Housing
To Rent or Buy, Brooklynites Dilemma
By Nayaba Arinde
Editor-at-Large
Brooklynites are wrestling with a housing dilemma. Not just the severe lack of affordable housing, and the growing ‘unhoused’ population, but also “ethnic cleansing,” via aggressive continued gentrification. In all of this Gen Zs are considering their next home choice. With an interest rate of 7.1%, student loans, rent prices going through the roof literally, are at odds with the “biggest purchasing decision of one’s life” in terms of buying a home.
The effects on rents and mortgages, and the housing marketplace is obvious. What was a one-bedroom apartment of $700 in the late 1990s in the same apartment building, has doubled, and tripled in the following years.
There are many factors why, but the relentless influx of European, and European-Americans into the Black neighborhoods is relentless. Black neighborhoods have changed dramatically.
The installed cultivated generational traditions and behavior maintains, but face a challenge determined to colonize if not obliterate the culture.
New stores with Manhattan-type flavors. Supermarkets have new products, not bad, but prices speak to catering to a community with greater spending power.
Areas that had a definite vibe – music, food, events and a detail have seen some of these set-your-watch-by traditions fall by the wayside, with impositions, complaints, and dilution.
Churches have lost congregations as their members have moved, priced out of long inhabited homes.
Small businesses have shuttered their doors. Boutique stores and cafes have replaced mom and pop stores which have served the community for decades.
Meanwhile renters are facing astronomical increases, and still facing fierce competition for even the smallest apartments. Renters have to show bank records, W2, 1099s, months of wage slips, credit reports, earn 40 times the rent, perhaps have a guarantor.

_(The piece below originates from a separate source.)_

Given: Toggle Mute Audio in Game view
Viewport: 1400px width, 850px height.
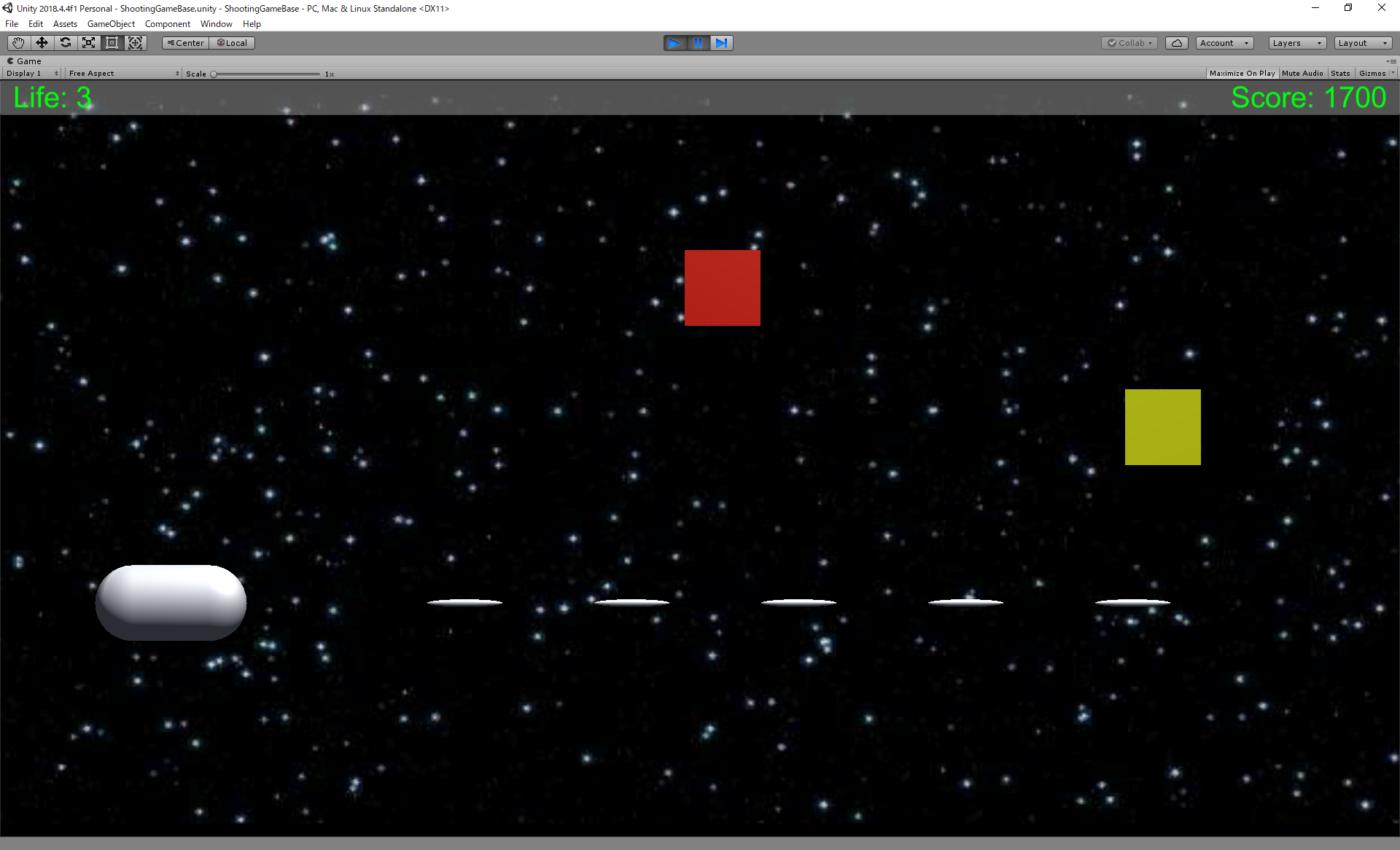Looking at the screenshot, I should click(1302, 74).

“People are not purchasing because the interest rates are phenomenal for one; for two that balloon mortgage crisis has impacted people in a way that has them afraid to move into the products that are available to them, when it comes to mortgages,” said a Brooklyn-based independent realtor.
“Our generation does not want to invest in buying a house because there are all these other financial burdens,” late twenty-something graduate Carol Brown told the paper.
“We have student loans, and we are still recovering from the financial impacts of Covid.
We don’t have the confidence that bonding ourselves to a 30-year loan is the best way to earn wealth and equity.”
But renting can almost be equal to paying a monthly amount as much as a mortgage. Then you have some landlords who advertise their Brooklyn apartments outside of the neighborhood, or displace and replace Black tenants for white ones with higher income.
The Black Homeownership Project released a Black Housing Policy Agenda to “advocate for systematic and structural change at the city, state, and federal levels to work to undo racist housing policies and invest in long-term housing stabilization programs for Black New Yorkers.”
BHP’S proposed a five-point advocacy agenda for Black New Yorkers that prioritizes: “Ending predatory and speculative activities that target Black communities and encourage gentrification and displacement.
-Stabilizing Black homeowners to keep them in their homes.
-Increasing the supply of social, public, and affordable homeownership housing models.
-Prioritizing healthy and resilient housing.
-Growing Black Community Wealth Networks.
Mortgage rates remain a problem. The people at Freddie Mac say. “We forecast mortgage rates to stay above 6.5% through this quarter and next.” However the Forbes Advisor notes, but it is “not low enough to coax potential buyers into purchasing a home or homeowners into refinancing their loan.”
While in the State Assembly Charles Barron assisted in the creation of Alafia Village with over 2000 of what he calls “housing affordable to us” rental units,” as part of over 20,000 mostly rental units, but some home ownership, built during his time in the City Council.
“Gentrification is ethnic cleansing,” former elected official. “When you remove a race based on income and replace it with another one able to afford to live in that neighborhood, where those who have lived there for years now can’t afford to live in a city where they were born. It is abominable.
Don’t let them sanitize it and say gentrification to make it sound sophisticated. In the 1960s when they called it Urban Renewal, we called it Black removal. Same game, same name, same fight.”
Barron said that as an elected official for two decades, “With local power representing East New York, we stopped ethnic cleansing/Black removal, we had an increase in the Black population and a decrease in the white population.
We demanded that the housing income requirement was based on the area median income of our neighborhood, and not that of the entire city.”